== Segment start ==

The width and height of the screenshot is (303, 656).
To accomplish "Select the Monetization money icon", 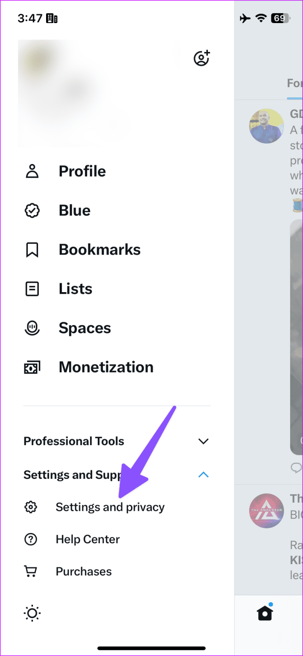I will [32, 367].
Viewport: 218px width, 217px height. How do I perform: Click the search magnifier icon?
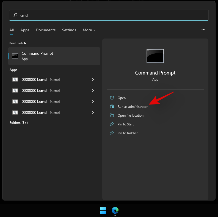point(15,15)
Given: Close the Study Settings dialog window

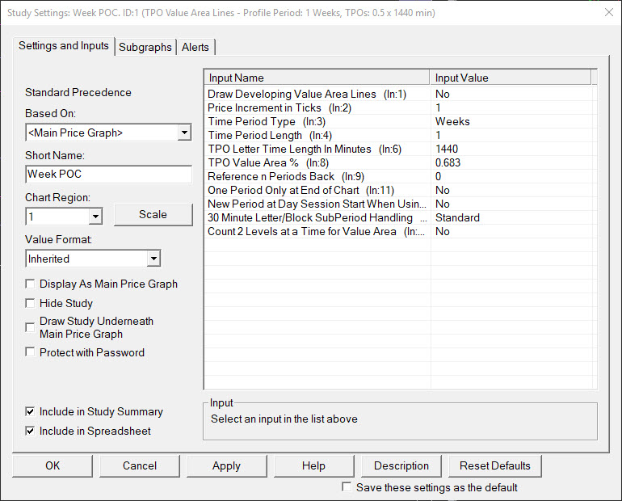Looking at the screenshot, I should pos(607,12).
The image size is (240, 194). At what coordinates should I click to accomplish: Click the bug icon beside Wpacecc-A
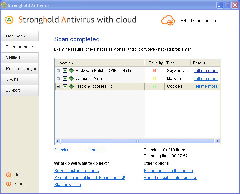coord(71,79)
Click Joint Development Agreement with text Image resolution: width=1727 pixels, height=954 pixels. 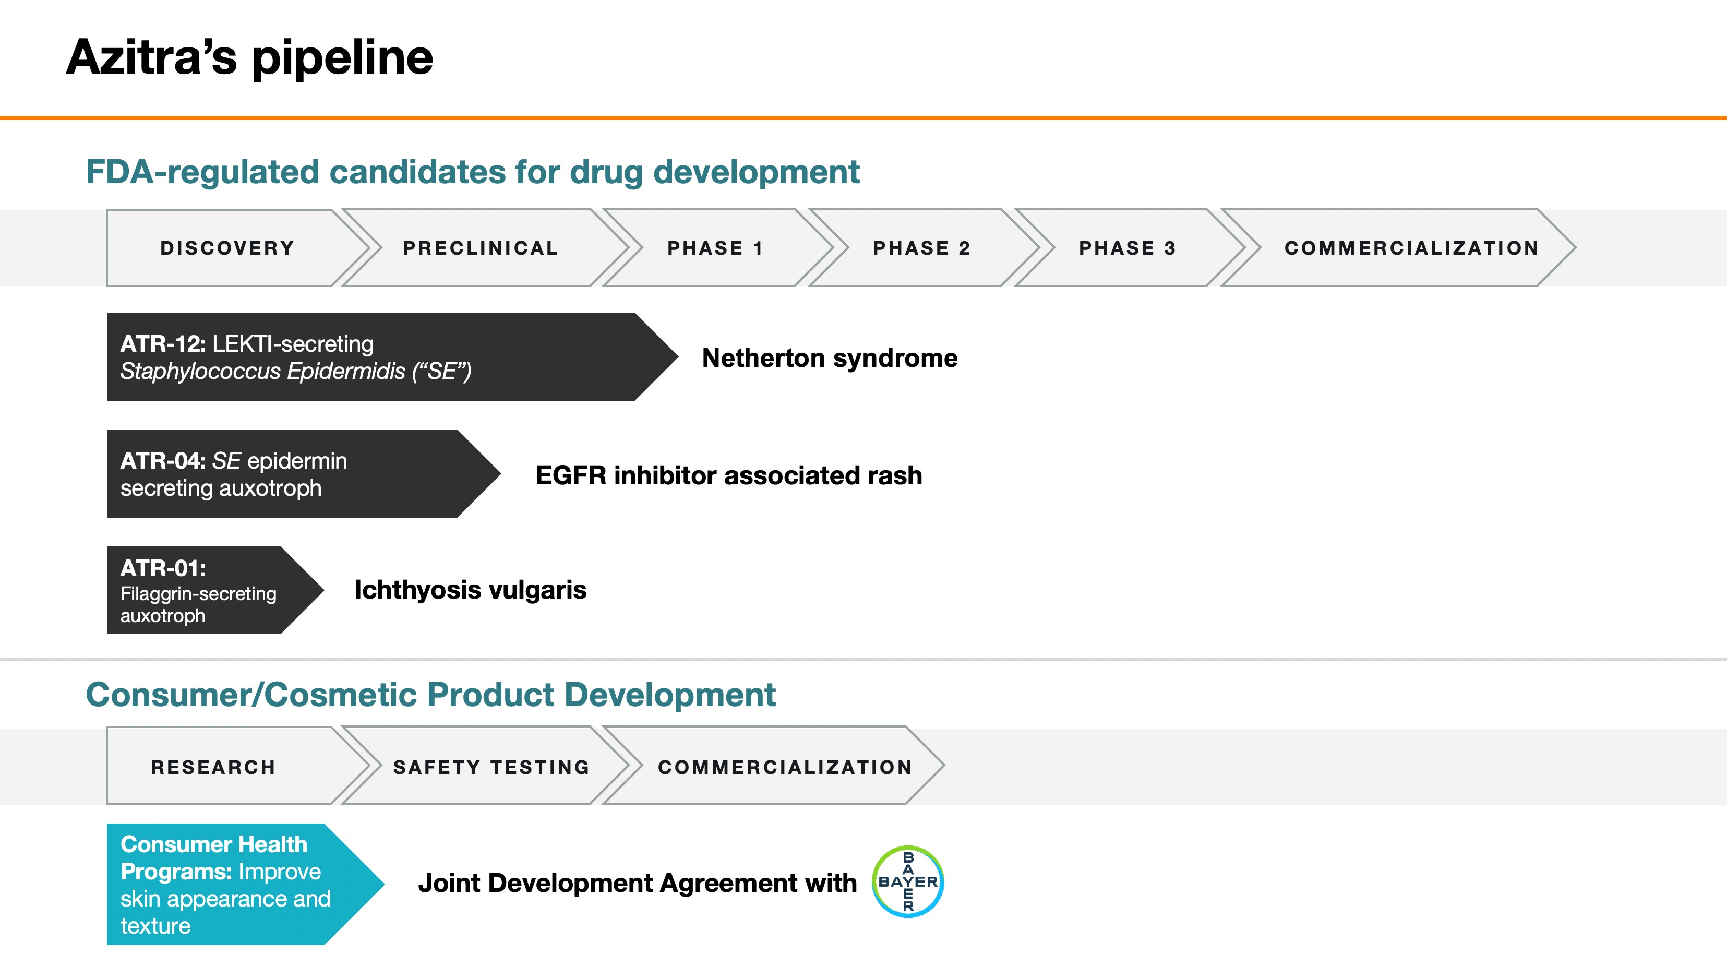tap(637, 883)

== Segment end ==
== Segment start ==

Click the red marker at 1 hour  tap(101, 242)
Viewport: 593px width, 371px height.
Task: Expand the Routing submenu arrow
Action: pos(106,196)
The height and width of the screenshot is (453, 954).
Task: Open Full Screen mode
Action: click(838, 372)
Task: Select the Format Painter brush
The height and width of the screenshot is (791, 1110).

== Segment end ==

→ **Requirement**
Please transcribe exactly the lines above from the line that has "Task: Select the Format Painter brush" up to and including the line that has "The height and width of the screenshot is (791, 1110)."; no other line belongs in the answer.

→ **Exercise response**
Task: Select the Format Painter brush
The height and width of the screenshot is (791, 1110).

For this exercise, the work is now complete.